▶ **Try it**
Find every line below where the word "each" occurs. Then say how many there are, giving only the number.

(Pixel coordinate grounding data)
════════════════

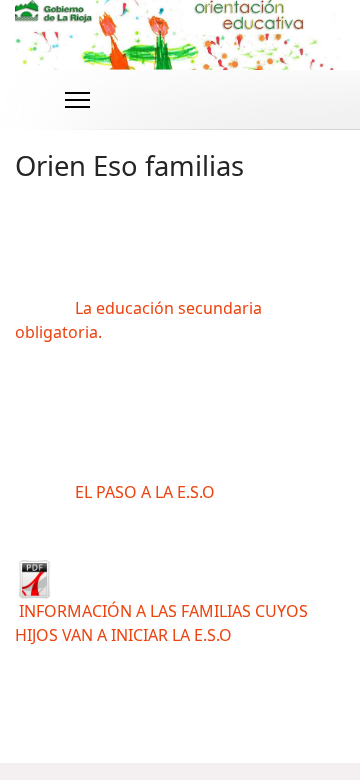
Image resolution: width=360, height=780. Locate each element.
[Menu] (77, 100)
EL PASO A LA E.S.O (145, 492)
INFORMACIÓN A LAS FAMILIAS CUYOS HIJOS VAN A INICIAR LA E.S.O (161, 623)
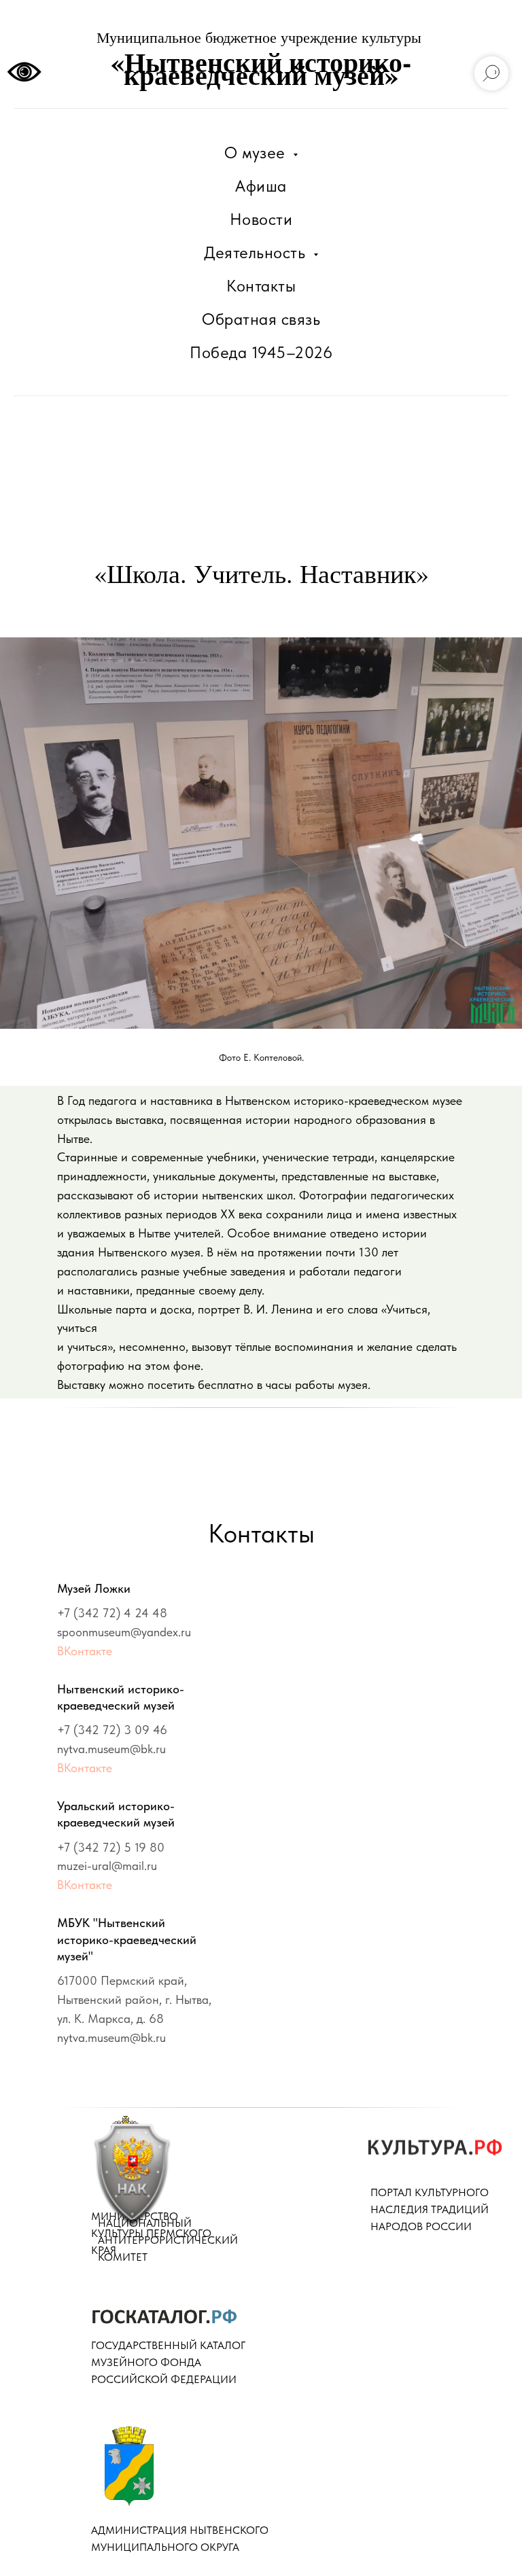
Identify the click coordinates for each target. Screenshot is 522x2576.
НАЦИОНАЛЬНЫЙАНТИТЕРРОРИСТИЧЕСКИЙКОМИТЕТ (168, 2240)
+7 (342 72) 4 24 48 (112, 1613)
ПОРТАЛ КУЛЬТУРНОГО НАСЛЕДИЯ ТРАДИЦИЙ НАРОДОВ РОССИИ (429, 2209)
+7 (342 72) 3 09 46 (112, 1730)
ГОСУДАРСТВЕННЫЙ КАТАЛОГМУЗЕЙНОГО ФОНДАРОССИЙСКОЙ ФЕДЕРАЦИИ (168, 2362)
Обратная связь (261, 319)
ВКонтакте (84, 1651)
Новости (261, 219)
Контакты (261, 286)
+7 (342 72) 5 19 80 (110, 1847)
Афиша (261, 186)
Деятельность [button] (257, 252)
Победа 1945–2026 (261, 352)
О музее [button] (257, 152)
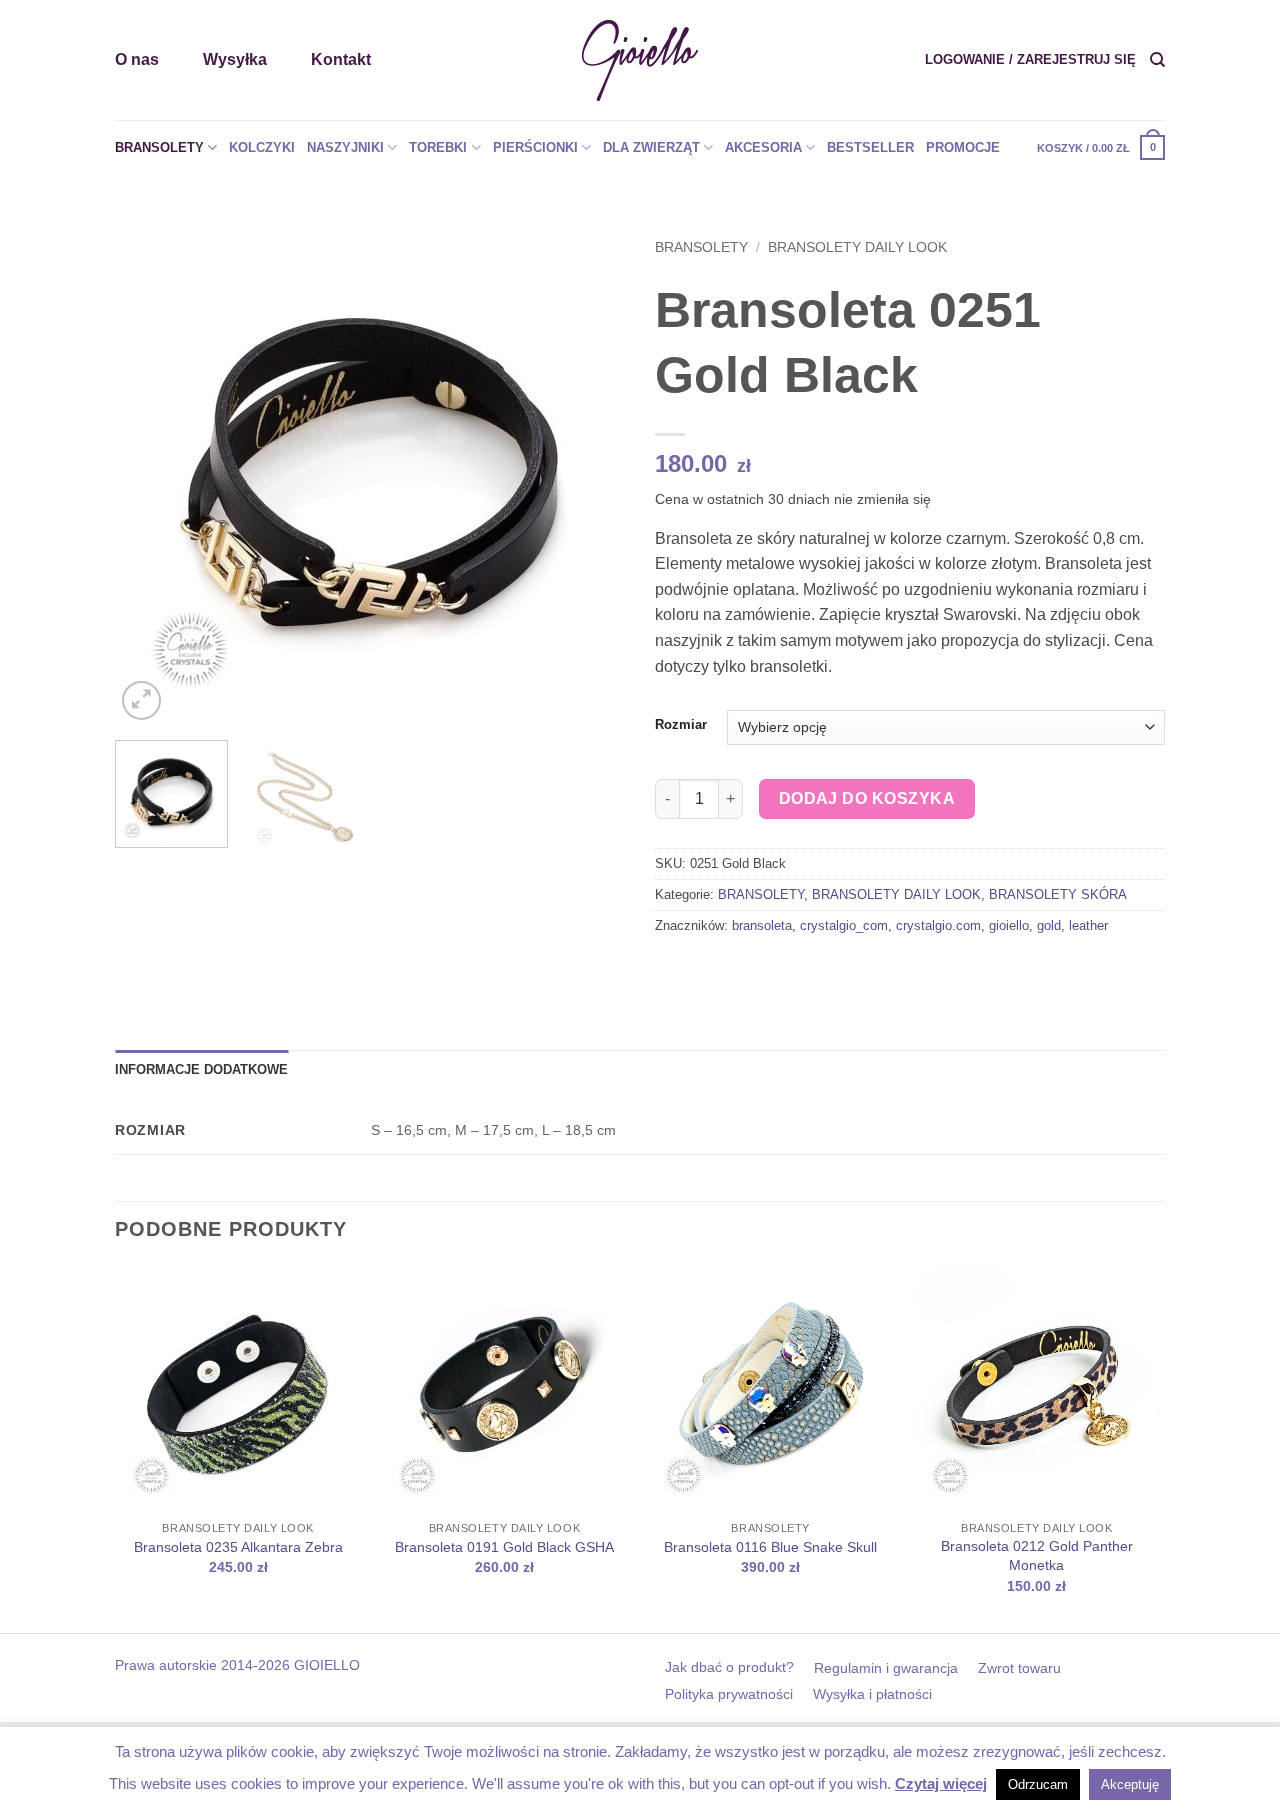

════════════════

▶ **Completed task**
2